### WHAT TO DO:
Every line of the records below that has the word "before" should be copied.

### INFORMATION GIVEN:
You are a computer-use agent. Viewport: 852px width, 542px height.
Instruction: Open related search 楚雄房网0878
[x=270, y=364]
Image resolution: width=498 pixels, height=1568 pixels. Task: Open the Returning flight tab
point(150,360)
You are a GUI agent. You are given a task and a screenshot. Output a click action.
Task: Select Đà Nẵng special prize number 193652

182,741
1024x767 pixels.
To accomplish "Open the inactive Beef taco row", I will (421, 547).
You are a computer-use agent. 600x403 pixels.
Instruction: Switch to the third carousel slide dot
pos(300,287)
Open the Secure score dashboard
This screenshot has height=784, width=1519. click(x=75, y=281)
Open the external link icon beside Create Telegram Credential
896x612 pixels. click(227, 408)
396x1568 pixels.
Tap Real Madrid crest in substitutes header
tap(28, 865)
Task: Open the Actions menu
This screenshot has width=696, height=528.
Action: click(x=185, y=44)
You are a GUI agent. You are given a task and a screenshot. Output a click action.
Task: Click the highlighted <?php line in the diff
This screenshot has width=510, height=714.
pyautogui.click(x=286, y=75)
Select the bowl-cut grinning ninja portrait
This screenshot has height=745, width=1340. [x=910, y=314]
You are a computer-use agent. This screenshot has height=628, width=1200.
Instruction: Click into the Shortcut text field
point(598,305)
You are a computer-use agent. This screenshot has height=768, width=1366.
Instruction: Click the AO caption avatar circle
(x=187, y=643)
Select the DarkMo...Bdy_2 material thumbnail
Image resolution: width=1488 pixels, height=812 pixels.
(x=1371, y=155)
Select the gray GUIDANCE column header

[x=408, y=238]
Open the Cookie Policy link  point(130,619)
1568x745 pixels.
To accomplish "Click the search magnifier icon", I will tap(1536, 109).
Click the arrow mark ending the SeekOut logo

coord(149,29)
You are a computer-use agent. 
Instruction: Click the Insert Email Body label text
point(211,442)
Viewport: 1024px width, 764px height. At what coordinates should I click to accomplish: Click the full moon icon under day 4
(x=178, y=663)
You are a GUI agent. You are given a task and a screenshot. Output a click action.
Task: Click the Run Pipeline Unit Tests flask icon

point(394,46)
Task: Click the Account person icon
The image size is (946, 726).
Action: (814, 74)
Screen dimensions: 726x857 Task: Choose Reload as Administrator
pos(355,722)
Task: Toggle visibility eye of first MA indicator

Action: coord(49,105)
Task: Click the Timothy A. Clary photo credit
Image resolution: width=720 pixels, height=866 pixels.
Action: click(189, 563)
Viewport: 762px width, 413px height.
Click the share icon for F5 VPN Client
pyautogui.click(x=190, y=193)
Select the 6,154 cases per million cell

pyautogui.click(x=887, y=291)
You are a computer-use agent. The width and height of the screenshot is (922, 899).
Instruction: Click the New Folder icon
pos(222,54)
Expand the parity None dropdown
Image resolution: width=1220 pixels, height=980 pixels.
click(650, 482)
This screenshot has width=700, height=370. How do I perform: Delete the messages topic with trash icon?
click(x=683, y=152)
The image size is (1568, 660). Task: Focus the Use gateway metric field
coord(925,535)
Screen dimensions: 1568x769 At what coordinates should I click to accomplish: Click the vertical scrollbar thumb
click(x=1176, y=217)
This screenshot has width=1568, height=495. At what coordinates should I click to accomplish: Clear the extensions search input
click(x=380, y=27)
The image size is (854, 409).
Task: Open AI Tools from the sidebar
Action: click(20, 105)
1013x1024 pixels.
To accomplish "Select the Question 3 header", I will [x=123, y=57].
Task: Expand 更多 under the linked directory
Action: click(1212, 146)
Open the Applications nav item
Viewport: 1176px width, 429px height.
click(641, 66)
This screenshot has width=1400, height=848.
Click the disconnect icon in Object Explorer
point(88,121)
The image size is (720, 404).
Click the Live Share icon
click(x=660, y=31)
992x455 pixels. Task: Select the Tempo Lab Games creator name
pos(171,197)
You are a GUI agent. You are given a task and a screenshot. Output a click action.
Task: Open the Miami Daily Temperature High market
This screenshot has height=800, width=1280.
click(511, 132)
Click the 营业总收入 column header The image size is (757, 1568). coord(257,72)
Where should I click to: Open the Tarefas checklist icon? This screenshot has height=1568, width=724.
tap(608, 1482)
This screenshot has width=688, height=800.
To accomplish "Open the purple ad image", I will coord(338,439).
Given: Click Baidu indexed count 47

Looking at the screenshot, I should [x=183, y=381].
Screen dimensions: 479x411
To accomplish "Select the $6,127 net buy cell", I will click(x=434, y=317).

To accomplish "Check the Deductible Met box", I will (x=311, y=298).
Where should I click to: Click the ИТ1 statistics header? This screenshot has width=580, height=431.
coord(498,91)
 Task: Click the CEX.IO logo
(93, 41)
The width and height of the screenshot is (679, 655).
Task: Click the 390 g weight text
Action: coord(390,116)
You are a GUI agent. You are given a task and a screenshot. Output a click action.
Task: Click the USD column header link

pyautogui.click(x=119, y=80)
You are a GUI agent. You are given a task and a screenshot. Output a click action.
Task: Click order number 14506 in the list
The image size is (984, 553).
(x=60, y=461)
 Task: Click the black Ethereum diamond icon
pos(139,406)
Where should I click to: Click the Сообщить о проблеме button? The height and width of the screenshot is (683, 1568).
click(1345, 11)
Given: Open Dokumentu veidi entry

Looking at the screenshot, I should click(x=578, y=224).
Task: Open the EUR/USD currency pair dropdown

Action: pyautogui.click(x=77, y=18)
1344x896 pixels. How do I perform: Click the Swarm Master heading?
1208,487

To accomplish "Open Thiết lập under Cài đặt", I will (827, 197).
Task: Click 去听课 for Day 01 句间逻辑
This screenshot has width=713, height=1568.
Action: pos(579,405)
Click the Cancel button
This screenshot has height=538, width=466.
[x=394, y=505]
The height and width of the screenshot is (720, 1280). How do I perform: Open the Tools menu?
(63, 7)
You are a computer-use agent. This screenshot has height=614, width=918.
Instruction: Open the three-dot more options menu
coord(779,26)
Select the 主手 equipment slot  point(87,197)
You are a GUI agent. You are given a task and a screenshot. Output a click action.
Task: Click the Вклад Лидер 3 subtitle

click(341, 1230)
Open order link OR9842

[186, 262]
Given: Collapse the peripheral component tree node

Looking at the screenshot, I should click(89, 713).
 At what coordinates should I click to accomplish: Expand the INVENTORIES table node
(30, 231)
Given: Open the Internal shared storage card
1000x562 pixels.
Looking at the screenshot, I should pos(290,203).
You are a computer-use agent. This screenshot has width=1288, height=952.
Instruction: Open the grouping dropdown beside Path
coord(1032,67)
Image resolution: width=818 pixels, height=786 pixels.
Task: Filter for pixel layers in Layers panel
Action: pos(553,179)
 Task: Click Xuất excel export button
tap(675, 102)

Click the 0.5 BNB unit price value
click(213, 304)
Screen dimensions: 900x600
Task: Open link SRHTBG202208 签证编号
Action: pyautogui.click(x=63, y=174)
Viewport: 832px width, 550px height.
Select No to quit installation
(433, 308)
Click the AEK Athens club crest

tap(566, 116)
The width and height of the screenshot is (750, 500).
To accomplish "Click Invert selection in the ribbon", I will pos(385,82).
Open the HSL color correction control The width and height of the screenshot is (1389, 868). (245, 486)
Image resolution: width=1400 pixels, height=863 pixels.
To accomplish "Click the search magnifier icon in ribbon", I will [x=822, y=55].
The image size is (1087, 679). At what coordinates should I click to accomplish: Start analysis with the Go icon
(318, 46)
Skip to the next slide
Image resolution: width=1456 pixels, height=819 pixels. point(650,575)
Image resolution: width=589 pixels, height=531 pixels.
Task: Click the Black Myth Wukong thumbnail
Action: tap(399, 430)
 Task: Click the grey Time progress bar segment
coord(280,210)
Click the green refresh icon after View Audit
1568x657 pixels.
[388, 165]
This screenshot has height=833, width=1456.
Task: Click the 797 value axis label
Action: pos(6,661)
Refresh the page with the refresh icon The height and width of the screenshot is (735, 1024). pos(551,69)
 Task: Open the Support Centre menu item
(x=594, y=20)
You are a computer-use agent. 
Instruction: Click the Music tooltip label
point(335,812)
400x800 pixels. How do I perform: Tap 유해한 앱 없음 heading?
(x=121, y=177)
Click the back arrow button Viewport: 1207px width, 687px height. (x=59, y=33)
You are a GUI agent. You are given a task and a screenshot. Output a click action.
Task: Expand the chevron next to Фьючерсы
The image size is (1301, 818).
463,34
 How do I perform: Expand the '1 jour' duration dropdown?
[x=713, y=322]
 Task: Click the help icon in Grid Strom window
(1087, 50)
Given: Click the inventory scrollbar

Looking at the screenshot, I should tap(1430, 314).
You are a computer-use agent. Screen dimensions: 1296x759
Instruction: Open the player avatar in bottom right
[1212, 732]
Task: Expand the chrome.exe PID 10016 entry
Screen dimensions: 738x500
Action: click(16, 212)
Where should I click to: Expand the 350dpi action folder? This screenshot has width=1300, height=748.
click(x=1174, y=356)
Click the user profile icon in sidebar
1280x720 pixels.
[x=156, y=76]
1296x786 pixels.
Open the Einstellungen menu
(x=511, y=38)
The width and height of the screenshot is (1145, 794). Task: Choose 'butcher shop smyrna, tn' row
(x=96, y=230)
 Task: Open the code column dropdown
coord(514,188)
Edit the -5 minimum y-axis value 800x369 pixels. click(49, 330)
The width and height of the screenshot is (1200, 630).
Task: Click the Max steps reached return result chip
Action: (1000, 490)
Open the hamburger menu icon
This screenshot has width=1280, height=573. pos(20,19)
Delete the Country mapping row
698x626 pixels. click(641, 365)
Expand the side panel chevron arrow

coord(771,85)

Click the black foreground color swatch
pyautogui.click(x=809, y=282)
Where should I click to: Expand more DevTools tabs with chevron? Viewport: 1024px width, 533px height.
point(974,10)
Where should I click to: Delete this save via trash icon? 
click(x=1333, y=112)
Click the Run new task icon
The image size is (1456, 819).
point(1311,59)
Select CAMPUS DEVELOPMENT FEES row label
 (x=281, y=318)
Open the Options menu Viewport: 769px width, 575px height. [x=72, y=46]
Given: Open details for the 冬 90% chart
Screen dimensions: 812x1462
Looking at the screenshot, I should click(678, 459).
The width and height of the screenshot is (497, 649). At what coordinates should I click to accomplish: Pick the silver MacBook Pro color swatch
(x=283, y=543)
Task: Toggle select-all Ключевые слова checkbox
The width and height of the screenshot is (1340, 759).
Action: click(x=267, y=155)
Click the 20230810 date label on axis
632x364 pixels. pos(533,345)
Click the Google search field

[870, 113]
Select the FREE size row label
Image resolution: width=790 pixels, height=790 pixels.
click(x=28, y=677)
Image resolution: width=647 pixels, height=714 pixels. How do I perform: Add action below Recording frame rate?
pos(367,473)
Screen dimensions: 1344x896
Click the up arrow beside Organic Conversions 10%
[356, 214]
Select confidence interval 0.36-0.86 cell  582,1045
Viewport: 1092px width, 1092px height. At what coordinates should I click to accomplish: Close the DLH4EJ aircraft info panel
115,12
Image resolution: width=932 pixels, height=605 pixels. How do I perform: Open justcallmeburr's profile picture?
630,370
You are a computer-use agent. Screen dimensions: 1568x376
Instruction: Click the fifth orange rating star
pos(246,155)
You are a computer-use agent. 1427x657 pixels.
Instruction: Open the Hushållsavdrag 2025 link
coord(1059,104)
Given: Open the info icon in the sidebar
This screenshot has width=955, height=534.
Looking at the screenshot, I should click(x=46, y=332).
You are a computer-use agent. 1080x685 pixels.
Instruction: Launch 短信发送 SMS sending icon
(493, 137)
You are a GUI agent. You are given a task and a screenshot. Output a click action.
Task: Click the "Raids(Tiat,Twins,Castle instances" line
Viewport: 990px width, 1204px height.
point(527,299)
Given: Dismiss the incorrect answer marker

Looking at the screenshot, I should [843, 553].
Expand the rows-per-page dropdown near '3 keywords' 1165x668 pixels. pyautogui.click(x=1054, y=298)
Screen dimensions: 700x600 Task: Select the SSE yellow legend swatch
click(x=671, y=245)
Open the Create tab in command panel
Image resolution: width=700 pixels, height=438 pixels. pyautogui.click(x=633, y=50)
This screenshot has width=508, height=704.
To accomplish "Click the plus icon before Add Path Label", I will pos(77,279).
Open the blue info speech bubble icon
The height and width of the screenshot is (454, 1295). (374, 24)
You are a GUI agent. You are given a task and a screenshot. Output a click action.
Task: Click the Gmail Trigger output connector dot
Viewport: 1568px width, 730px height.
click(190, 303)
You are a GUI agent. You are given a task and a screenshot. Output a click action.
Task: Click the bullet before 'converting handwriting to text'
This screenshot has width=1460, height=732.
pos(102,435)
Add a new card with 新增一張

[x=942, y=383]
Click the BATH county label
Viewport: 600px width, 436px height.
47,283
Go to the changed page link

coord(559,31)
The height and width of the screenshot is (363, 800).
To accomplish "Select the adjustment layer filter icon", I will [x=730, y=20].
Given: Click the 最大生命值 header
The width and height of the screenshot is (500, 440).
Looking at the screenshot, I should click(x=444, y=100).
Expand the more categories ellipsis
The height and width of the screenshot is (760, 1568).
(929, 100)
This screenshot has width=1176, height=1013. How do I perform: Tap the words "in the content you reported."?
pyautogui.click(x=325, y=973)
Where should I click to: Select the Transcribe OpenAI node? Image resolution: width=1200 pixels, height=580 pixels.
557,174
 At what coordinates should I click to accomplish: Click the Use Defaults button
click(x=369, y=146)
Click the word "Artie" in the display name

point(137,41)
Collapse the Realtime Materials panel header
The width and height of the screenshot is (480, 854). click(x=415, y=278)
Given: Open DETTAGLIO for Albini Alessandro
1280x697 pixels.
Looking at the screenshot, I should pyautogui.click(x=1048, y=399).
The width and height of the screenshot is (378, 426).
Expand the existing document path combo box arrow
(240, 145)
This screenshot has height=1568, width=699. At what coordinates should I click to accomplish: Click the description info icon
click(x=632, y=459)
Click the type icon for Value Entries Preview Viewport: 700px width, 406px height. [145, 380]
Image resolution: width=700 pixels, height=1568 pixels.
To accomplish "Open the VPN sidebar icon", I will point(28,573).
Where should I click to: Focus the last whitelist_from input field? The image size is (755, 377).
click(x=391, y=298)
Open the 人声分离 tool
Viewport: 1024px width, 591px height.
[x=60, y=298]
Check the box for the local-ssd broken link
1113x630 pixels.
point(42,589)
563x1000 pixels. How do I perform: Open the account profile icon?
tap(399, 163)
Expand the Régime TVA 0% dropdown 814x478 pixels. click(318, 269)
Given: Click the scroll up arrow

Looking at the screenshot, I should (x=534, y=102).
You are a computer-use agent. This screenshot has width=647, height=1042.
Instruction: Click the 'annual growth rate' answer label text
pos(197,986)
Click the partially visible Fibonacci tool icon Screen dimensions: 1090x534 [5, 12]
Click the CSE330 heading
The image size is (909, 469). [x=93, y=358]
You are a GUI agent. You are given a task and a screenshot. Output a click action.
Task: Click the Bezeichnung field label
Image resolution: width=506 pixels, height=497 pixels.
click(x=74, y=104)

### RESPONSE TO THE TASK:
To accomplish "Click the plus icon before Add Path Label", I will pos(77,279).
Task: Click the bullet before 'converting handwriting to text'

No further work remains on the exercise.